### Information
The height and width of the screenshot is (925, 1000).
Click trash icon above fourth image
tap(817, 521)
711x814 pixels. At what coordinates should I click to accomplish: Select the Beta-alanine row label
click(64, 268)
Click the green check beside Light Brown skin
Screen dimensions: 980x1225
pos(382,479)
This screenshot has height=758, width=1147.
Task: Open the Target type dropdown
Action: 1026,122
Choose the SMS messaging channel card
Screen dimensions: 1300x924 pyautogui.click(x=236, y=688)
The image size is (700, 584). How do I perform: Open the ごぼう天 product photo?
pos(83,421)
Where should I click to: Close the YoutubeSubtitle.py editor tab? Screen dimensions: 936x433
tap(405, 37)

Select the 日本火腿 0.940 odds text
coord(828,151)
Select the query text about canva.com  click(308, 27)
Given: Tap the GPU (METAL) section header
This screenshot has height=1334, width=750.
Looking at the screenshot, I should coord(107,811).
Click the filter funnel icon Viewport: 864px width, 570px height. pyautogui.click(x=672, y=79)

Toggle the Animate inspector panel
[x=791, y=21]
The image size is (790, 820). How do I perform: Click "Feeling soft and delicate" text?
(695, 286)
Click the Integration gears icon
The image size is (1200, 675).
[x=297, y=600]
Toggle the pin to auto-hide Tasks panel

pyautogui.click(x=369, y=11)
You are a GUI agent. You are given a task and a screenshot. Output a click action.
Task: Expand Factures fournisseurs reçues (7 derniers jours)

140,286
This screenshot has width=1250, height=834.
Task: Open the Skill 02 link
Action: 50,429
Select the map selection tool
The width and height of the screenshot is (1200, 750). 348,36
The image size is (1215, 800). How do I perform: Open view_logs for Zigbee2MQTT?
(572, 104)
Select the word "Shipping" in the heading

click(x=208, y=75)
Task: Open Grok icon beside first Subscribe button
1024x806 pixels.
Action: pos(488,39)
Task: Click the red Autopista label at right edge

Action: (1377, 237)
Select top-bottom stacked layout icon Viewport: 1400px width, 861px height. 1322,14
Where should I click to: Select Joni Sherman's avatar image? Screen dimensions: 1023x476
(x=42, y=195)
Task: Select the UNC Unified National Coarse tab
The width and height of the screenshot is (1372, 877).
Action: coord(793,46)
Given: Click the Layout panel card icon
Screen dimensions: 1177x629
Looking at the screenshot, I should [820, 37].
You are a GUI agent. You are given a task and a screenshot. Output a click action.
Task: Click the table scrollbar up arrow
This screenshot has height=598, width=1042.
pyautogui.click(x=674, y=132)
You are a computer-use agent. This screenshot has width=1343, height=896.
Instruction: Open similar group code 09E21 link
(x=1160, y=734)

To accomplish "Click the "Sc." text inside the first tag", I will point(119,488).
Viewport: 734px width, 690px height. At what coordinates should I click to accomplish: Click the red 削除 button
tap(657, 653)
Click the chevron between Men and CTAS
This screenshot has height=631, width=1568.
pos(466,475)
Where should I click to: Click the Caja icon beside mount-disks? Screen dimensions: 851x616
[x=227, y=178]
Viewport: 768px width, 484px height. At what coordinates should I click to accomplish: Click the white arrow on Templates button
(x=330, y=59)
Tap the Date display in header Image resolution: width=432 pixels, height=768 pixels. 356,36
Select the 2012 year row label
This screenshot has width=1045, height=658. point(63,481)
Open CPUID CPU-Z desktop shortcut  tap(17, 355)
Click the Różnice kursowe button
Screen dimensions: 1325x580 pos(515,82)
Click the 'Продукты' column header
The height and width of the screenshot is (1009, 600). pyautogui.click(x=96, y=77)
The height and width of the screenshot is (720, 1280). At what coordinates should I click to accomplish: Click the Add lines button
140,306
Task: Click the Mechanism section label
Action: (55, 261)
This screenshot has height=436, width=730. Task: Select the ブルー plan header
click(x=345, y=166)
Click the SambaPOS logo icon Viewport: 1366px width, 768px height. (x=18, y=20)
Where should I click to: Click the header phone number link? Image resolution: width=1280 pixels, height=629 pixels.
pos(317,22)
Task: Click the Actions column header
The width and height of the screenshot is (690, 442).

### Task to carry out
Retype, exactly and only, the lines running from the one with "Where should I click to: Click the header" through the final line of the listing above.

### Answer section
Where should I click to: Click the header phone number link? Image resolution: width=1280 pixels, height=629 pixels.
pos(317,22)
Task: Click the Actions column header
The width and height of the screenshot is (690, 442).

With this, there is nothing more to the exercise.